■ SHORT TASK ■
Reproduce, word for word, the full passage below on the reset and update gates of a GRU.

Likewise, an update variable would allow us to control how much of the
new state is just a copy of the old state.
We begin by engineering gates to generate these variables. The figure
below illustrates the inputs for both reset and update gates in a GRU,
given the current time step input :math:`\mathbf{X}_t` and the hidden
state of the previous time step :math:`\mathbf{H}_{t-1}`. The output is
given by a fully connected layer with a sigmoid as its activation
function.
.. figure:: ../img/gru_1.svg
Reset and update gate in a GRU.

■ INFORMATION SHOWN ■
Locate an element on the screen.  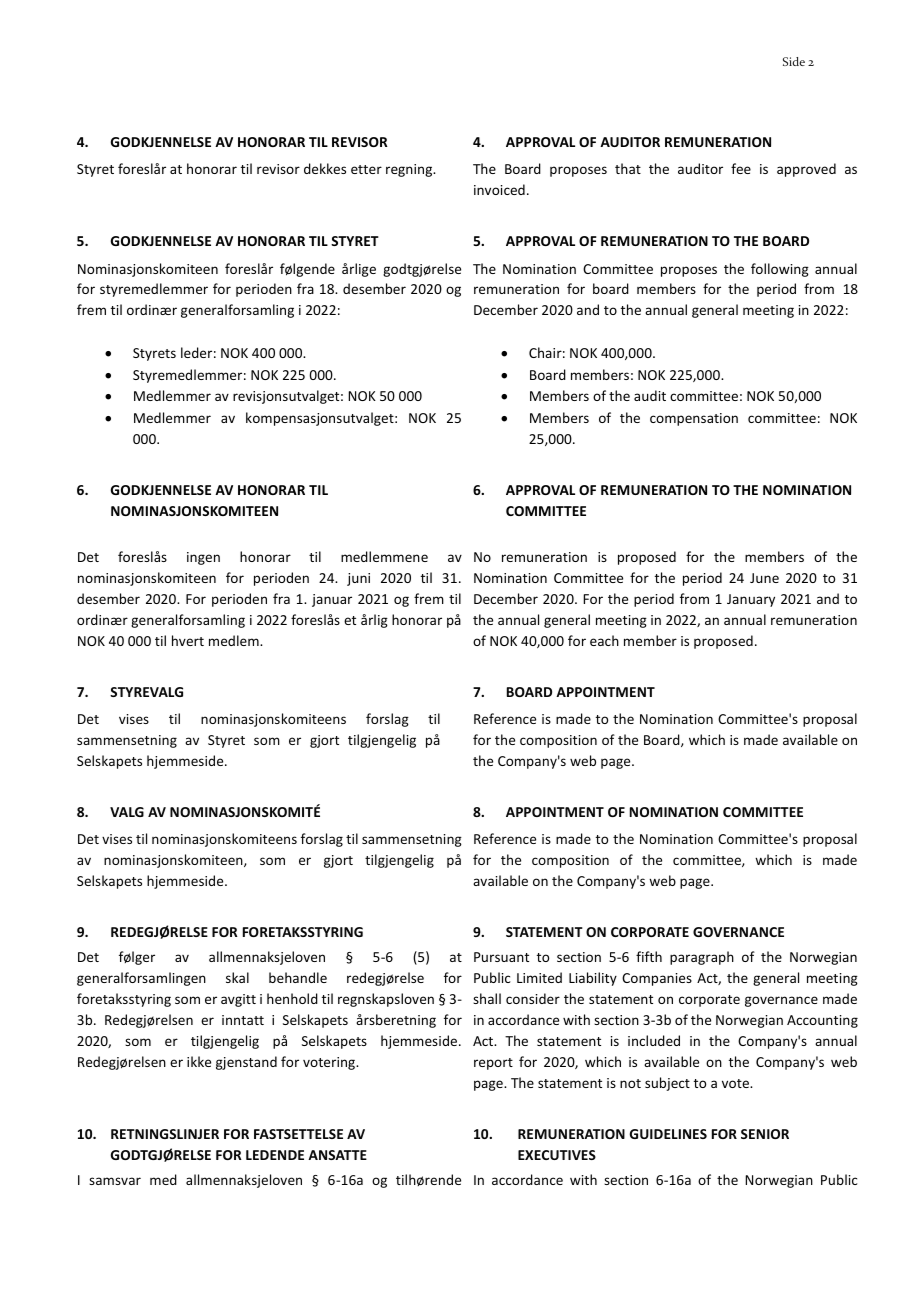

■ TASK SOLUTION ■
Likewise, an update variable would allow us to control how much of the
new state is just a copy of the old state.
We begin by engineering gates to generate these variables. The figure
below illustrates the inputs for both reset and update gates in a GRU,
given the current time step input :math:`\mathbf{X}_t` and the hidden
state of the previous time step :math:`\mathbf{H}_{t-1}`. The output is
given by a fully connected layer with a sigmoid as its activation
function.
.. figure:: ../img/gru_1.svg
Reset and update gate in a GRU.